SOURCE DOCUMENT:
╭──

ESMeta is an ECMAScript Specification Metalanguage. This framework extracts a mechanized specification from a given version of ECMAScript/JavaScript specification (ECMA-262) and automatically generates language-based tools.

Table of Contents

Installation Guide

We explain how to install ESMeta with the necessary environment settings from scratch. Our framework is developed in Scala, which works on JDK 17+. So before installation, please install JDK 17+ and sbt, an interactive build tool for Scala.

Download ESMeta

$ git clone https://github.com/es-meta/esmeta.git

Environment Setting

Insert the following commands to ~/.bashrc (or ~/.zshrc):

# for ESMeta
export ESMETA_HOME="<path to ESMeta>" # IMPORTANT!!!
export PATH="$ESMETA_HOME/bin:$PATH" # for executables `esmeta` and etc.
source $ESMETA_HOME/.completion # for auto-completion

The <path to ESMeta> should be the absolute path of the ESMeta repository.

╰──

STORED DATA:
╭──

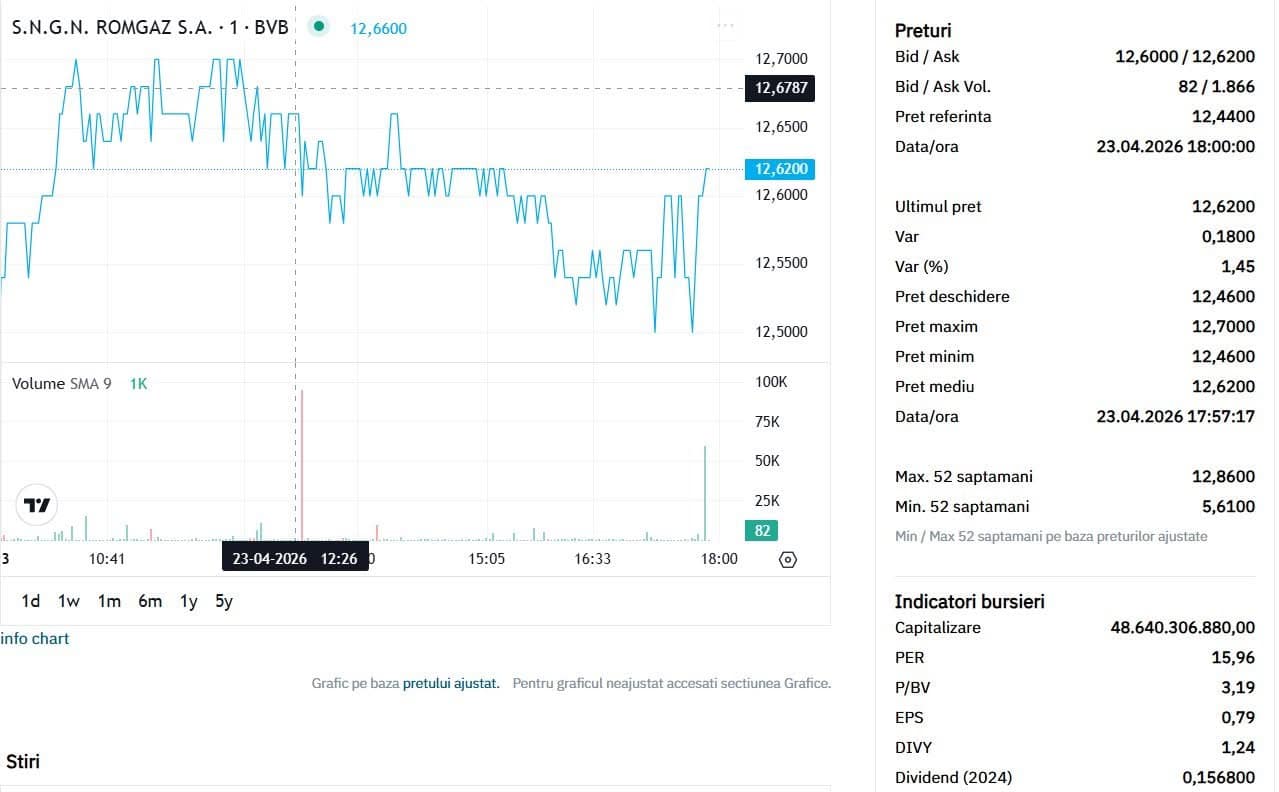
Task: Click the 12,6200 current price label
Action: tap(781, 169)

╰──

CHALLENGES:
A: In the ESMeta installation guide above, rewrite the paragraph beginning "We explain how to install ESMeta" as a short bulleted list that keeps its main facts.
B: Write the next part of the ESMeta installation guide, picking up right after its final sentence.

RESPONSES TO THE TASKS:
A:
- The guide covers installing ESMeta and setting up its environment from scratch.
- ESMeta is built in Scala and runs on JDK 17 or later.
- Install JDK 17+ and sbt, Scala's interactive build tool, before installing ESMeta.

B:
Installation of ESMeta using sbt

Please type the following command to 1) update the git submodules, 2) generate binary file bin/esmeta, and 3) apply the .completion for auto-completion.

$ cd esmeta && git submodule update --init && sbt assembly && source .completion

If you see the following message, ESMeta is successfully installed:

$ esmeta
# Welcome to ESMeta v0.5.1 - ECMAScript Specification Metalanguage.
# Please type `esmeta help` to see the help message.

Basic Commands

You can run this framework with the following command:

$ esmeta <command> <option>* <filename>*

It supports the following commands:

  • help shows help messages.
  • extract extracts specification model from ECMA-262 (ecma262/spec.html).
  • compile compiles a specification to an IR program.
  • build-cfg builds a control-flow graph (CFG) from an IR program.
  • tycheck performs a type analysis of ECMA-262.
  • parse parses an ECMAScript file.
  • eval evaluates an ECMAScript file.
  • web starts a web server for an ECMAScript double debugger.
  • test262-test tests Test262 tests with harness files (default: tests/test262).
  • inject injects assertions to check final state of an ECMAScript file.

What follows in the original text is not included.